The Ozeaneum in Stralsund is a perfect place to escape the boring and stressful everyday life for a couple of hours. It abducts its visitors into a magical, fascinating underwater world.
The journey begins in the imposing glassy reception hall of the modern, white museum building right at the harbour of the city. The building is made of bright, curved building parts that evoke rocks from the beach and sails of maritime boats. The creative architecture of the museum catches all the attention because it stands in contrast to the rest of the city, which has ancient houses with red roofs and gothic churches that grow, like lighthouses, towards the baltic sky.
From the ticket counter a 30 meter long escalator passes by every floor and ends at the rooms of the top floor. (Fun fact: the length of the escalator equals the length of a blue whale.) This is where the visitors dive into a copy of the dock of the harbour of Stralsund — without getting their feet wet. It is interesting to see what is hidden under the surface of the usually turbid water at which the visitors pass by on their way to the entrance of the museum. In between of an old rusty bike, tons of empty beer cans, half mouldered planks and broken bottles, a school of herrings makes its way through the aquarium while its scales shimmer in all colours of the rainbow. This first exhibition puts its focus on the exciting underwater world of the baltic sea and educates the visitors about garfish, lumpfish, common jellyfish and co. Calming music with the sound of waves accompanied by a color and lights play, that reminds of the polar lights, lets the visitors walk through an impressive glass tunnel that recreates a faithful copy of the North Sea underwater world and leads directly into the second exhibition, where educational information boards and fun experimental kits about mud flats and cold-water coral reefs can be found.
A giant water basin, with a capacity of 2.6 million liter water, is by far the largest aquarium of the Ozeaneum. It represents the spectacular living environment of the open Atlantic Ocean. Behind the 50 squaremeter huge panorama window, black seabreams are swimming their laps. Peacefully looking rays, with spreaded wings, are gliding through a school of jack fish while some of the groupers dart, with their dark eyes, a glance at whats on the other side of the pane. Some shark species are hiding in the huge shipwreck, that is placed right in the middle of the basin, while other sharks love to present their graceful swim skills.
After all these many impressive experiences, that are filled with life, it is the perfect time for relaxation. For this occasion, it works well to visit the 1:1- Giants of the Seas exhibition of the museum , which presents replicas of whales in original size hovering over the entire height of the big exhibition hall. The dark room is equipped with cozy loungers that allow to have a perfect view to the ceiling where for example an impressive 26 meter long illuminated blue whale can be marvelled at. While laying on the compfortable chairs and listening to pleasant whale songs and watching the gentle giants, the only thing to do is to sharpen the senses of hearing and seeing. It is the perfect environment to forget the everyday life for a moment and to only enjoy the here and now.

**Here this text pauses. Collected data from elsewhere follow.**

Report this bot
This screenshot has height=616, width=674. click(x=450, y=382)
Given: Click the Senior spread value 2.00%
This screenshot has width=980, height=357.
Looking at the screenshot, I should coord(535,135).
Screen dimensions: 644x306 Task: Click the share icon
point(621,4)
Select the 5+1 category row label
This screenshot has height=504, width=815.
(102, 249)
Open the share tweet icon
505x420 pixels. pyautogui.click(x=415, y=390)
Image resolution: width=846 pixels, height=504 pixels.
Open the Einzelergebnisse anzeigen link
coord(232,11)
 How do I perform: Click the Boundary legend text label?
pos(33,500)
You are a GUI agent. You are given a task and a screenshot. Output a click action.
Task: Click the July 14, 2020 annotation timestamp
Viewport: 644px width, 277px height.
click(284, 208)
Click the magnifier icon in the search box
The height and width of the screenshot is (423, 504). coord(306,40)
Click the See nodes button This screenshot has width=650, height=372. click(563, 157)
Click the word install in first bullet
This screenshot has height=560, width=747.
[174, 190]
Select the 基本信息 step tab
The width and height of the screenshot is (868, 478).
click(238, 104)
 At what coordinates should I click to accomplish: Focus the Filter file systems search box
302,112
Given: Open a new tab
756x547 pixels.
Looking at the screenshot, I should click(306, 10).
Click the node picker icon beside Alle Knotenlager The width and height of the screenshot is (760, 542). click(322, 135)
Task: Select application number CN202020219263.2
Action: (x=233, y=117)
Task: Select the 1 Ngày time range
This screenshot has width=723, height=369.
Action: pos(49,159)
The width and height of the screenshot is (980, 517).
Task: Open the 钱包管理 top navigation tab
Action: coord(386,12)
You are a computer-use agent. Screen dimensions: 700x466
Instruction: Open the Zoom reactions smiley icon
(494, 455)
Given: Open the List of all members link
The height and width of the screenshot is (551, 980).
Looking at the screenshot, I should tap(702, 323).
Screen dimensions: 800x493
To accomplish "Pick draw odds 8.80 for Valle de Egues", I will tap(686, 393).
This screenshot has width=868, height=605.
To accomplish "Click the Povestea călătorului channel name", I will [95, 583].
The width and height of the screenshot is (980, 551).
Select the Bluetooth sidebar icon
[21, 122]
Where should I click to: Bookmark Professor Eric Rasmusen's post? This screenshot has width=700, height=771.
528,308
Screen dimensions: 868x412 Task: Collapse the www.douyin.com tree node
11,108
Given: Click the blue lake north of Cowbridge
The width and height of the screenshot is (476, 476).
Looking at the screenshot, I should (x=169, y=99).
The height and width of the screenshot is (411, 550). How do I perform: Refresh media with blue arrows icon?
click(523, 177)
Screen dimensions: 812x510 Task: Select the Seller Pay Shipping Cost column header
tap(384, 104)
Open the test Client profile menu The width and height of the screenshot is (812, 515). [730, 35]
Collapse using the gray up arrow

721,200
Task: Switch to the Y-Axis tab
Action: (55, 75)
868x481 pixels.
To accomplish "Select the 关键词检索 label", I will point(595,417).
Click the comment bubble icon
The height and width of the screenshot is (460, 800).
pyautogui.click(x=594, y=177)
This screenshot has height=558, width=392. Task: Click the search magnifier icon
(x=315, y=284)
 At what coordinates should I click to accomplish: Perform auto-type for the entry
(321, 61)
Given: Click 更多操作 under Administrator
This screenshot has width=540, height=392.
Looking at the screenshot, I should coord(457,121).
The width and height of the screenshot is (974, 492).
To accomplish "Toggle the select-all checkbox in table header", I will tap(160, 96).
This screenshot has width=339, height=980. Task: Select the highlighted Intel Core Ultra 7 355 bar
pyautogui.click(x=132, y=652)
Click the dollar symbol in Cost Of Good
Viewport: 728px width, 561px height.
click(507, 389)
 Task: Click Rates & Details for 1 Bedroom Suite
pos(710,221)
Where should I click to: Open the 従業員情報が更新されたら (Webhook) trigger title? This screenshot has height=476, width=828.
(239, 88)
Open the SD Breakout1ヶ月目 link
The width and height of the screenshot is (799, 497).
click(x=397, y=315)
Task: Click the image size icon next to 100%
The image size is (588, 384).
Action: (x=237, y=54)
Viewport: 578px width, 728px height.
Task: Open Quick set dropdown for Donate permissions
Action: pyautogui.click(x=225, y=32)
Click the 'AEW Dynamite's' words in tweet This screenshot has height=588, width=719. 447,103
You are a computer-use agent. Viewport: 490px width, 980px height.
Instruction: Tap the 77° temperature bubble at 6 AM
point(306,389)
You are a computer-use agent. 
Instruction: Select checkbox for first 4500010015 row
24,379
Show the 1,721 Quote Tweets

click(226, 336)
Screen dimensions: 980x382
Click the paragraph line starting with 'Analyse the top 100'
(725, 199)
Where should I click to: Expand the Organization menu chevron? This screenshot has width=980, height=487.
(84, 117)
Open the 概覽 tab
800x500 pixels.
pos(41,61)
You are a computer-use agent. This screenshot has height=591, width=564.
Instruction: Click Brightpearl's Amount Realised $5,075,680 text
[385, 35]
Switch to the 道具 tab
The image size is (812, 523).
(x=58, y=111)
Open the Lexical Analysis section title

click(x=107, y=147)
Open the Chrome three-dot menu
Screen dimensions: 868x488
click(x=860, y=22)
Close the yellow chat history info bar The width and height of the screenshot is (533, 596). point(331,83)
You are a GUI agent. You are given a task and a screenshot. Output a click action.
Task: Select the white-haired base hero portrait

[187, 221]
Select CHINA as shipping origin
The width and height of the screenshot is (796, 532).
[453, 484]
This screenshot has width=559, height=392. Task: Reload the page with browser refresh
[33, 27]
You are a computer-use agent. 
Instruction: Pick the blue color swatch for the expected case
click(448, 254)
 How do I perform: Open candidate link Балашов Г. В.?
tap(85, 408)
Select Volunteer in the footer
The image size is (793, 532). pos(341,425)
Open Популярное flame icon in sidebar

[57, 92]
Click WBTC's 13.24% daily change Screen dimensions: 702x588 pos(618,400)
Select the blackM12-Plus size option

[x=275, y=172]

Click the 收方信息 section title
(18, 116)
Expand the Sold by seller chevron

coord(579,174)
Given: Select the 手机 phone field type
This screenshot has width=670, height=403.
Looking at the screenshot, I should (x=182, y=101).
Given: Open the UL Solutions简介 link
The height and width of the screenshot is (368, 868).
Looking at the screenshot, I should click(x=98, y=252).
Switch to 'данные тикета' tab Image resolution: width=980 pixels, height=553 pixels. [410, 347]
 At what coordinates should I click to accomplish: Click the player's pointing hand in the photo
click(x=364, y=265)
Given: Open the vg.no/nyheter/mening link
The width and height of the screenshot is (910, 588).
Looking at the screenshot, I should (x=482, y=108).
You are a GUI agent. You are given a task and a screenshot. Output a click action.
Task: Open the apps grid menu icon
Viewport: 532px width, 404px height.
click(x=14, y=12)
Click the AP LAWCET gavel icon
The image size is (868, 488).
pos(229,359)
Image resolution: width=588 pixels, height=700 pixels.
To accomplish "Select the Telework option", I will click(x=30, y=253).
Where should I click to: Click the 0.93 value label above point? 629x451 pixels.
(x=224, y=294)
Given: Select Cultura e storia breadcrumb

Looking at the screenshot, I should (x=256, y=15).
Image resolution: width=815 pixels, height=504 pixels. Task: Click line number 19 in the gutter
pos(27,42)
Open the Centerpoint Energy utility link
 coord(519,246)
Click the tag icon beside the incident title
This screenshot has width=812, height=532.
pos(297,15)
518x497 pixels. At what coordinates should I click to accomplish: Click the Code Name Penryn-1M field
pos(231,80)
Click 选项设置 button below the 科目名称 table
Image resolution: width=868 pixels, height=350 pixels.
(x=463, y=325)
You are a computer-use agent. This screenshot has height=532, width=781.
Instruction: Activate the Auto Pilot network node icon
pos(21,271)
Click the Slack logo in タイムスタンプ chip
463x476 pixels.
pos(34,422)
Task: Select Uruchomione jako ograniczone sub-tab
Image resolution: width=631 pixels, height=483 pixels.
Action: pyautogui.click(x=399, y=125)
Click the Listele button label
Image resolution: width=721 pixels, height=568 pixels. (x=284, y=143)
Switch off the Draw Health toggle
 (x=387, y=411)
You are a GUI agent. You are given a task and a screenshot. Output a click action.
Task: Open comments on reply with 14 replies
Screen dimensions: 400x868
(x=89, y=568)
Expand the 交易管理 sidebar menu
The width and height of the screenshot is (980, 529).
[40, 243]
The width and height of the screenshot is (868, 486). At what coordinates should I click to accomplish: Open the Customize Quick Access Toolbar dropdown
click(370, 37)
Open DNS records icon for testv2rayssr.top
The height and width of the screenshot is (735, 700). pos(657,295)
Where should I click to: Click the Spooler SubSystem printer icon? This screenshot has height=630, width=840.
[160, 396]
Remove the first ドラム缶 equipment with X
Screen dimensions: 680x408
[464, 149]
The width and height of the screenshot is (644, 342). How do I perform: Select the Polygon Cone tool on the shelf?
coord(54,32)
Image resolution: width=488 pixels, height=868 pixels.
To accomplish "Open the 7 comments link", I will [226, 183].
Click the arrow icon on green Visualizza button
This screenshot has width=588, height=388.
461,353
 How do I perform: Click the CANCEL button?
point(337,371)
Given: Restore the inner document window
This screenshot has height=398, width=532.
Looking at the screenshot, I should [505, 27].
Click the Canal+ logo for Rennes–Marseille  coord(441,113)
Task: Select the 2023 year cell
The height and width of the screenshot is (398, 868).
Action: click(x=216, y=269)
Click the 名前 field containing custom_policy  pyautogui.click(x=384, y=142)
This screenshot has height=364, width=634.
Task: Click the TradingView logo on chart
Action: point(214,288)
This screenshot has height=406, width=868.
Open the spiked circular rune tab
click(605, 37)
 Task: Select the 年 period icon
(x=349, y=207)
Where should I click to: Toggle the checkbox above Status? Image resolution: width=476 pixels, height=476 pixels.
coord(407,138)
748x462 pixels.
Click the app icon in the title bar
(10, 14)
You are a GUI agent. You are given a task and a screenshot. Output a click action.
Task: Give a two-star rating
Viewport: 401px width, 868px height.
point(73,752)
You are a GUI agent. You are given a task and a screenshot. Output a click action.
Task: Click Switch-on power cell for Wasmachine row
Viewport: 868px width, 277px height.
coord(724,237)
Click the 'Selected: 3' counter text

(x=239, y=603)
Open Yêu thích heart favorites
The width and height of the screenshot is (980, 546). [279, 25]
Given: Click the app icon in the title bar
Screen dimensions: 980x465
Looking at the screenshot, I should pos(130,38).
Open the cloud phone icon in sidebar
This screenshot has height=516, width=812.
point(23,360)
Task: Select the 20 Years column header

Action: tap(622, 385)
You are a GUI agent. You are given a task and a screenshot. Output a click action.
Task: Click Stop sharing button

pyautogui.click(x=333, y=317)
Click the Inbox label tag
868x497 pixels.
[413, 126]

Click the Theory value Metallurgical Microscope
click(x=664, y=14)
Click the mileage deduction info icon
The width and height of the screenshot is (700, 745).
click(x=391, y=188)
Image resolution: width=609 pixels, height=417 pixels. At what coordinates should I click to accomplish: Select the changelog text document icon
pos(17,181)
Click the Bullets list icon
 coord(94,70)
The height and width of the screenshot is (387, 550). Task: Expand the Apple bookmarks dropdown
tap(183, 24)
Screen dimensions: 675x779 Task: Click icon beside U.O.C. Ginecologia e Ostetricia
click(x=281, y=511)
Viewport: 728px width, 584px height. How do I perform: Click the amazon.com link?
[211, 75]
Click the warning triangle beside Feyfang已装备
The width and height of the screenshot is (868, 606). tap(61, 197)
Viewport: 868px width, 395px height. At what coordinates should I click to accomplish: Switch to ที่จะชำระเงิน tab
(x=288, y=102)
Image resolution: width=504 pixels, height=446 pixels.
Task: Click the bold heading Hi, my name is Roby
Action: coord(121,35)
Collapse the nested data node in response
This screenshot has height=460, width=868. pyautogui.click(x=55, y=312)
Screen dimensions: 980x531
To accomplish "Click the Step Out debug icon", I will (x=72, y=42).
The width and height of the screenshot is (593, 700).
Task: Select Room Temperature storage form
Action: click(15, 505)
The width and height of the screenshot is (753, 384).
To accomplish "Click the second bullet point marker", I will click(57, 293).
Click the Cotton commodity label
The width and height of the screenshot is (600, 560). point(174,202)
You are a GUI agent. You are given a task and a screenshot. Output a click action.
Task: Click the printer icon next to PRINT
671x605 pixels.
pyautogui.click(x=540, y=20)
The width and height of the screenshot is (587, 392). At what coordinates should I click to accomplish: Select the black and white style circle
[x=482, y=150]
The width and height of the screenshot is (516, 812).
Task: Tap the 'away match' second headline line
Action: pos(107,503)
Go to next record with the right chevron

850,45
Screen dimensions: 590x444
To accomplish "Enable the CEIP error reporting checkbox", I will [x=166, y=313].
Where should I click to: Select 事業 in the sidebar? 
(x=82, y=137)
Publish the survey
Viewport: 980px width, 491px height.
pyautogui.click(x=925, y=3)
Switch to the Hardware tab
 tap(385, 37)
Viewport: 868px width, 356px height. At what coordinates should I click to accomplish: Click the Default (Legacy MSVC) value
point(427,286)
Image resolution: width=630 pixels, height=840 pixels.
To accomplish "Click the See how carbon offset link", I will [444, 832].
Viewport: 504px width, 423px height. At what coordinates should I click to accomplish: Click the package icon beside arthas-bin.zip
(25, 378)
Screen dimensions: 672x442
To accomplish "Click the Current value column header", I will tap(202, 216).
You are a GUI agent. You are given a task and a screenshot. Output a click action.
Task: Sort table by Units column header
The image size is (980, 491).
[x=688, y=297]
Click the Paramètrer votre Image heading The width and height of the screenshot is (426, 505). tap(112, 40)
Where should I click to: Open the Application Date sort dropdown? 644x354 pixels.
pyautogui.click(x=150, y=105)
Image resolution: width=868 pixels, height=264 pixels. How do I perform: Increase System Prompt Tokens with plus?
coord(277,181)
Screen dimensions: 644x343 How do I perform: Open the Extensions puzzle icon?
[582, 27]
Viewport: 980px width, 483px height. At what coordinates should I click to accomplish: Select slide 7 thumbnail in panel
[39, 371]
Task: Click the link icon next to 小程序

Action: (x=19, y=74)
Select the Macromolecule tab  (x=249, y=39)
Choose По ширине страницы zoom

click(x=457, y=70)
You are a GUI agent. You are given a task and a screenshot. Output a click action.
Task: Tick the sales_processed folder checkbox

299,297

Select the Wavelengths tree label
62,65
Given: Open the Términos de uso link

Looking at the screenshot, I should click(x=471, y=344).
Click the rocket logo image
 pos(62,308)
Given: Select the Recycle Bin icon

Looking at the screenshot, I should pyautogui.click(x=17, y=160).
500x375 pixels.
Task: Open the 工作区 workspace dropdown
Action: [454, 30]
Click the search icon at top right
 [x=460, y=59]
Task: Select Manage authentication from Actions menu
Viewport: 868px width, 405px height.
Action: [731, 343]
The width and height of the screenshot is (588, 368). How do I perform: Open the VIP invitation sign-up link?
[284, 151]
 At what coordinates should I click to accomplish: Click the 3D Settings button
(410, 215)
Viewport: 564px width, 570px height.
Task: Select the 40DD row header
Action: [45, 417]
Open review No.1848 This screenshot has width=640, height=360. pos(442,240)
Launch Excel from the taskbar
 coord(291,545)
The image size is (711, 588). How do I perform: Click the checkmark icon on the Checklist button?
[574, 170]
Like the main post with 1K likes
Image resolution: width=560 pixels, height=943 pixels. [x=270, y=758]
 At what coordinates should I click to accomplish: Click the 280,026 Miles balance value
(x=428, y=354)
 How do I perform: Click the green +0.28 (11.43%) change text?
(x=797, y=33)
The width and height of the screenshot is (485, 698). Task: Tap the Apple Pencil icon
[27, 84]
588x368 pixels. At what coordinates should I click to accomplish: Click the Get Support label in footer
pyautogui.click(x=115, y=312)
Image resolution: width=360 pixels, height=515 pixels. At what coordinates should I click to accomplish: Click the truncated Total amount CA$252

Another highlight of the museum can be found on the roof top – and no, I am not talking about a cocktailbar. The roof terrace is where the small and cute Humboldt Penguins can be found. Those special kind of birds love to dive under water and to waddle over the rocks above water. They look really cute with their little fins wiggeling while swimming through the crooked, blue painted pools or sunbathing their white bellies of their black body while enjoying the beautiful view over the red roofs of the old town of the hanseatic city and its harbour.